** TASK MATERIAL **
########################################
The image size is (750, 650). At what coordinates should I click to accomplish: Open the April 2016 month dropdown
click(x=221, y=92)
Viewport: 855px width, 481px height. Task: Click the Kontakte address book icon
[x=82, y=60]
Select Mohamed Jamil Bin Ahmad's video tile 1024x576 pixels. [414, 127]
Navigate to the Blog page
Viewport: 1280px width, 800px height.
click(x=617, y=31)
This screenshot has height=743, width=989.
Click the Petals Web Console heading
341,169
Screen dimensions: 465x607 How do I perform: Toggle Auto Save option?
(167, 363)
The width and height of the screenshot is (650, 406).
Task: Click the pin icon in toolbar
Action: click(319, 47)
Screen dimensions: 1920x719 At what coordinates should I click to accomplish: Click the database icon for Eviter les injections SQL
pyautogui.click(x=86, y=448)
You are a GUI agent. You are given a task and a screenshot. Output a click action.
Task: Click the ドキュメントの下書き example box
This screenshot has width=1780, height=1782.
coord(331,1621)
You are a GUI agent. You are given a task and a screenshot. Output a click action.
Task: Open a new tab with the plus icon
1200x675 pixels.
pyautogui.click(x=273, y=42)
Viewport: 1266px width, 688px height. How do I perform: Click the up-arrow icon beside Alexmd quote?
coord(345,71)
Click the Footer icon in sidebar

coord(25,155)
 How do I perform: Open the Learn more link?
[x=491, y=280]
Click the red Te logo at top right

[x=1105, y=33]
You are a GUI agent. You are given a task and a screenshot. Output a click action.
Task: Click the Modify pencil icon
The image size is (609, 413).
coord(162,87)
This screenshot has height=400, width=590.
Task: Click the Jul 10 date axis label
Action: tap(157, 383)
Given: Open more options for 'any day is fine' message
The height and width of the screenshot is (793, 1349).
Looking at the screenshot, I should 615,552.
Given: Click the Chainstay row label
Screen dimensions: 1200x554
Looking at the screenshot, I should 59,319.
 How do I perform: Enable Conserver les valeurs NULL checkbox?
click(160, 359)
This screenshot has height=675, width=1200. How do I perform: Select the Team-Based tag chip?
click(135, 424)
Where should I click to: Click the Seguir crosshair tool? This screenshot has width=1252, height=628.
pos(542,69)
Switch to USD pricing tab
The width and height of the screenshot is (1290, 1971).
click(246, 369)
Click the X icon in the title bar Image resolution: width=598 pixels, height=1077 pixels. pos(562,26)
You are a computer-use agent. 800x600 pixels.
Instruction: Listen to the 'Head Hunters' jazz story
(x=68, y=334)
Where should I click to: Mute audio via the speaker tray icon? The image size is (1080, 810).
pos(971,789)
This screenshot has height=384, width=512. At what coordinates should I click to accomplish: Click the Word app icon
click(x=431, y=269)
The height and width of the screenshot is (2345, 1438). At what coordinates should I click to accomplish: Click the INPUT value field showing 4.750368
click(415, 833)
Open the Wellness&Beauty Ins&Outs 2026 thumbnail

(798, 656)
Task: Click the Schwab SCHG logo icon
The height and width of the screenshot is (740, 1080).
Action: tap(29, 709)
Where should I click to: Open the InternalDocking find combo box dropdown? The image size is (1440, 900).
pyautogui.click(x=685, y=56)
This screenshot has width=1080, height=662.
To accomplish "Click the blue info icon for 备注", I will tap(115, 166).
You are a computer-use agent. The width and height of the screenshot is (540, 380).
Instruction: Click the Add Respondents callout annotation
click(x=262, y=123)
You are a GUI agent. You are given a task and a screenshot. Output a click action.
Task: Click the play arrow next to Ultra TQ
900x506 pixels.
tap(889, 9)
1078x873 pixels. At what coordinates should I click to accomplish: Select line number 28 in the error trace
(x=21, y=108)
########################################
** WHAT IS EXPECTED **
What you write should match, character for character, the lines from the one with "The height and width of the screenshot is (740, 1080)." to the end of the data, both included.

** ANSWER FOR THIS EXERCISE **
The height and width of the screenshot is (740, 1080).
Action: tap(29, 709)
Where should I click to: Open the InternalDocking find combo box dropdown? The image size is (1440, 900).
pyautogui.click(x=685, y=56)
This screenshot has width=1080, height=662.
To accomplish "Click the blue info icon for 备注", I will tap(115, 166).
You are a computer-use agent. The width and height of the screenshot is (540, 380).
Instruction: Click the Add Respondents callout annotation
click(x=262, y=123)
You are a GUI agent. You are given a task and a screenshot. Output a click action.
Task: Click the play arrow next to Ultra TQ
900x506 pixels.
tap(889, 9)
1078x873 pixels. At what coordinates should I click to accomplish: Select line number 28 in the error trace
(x=21, y=108)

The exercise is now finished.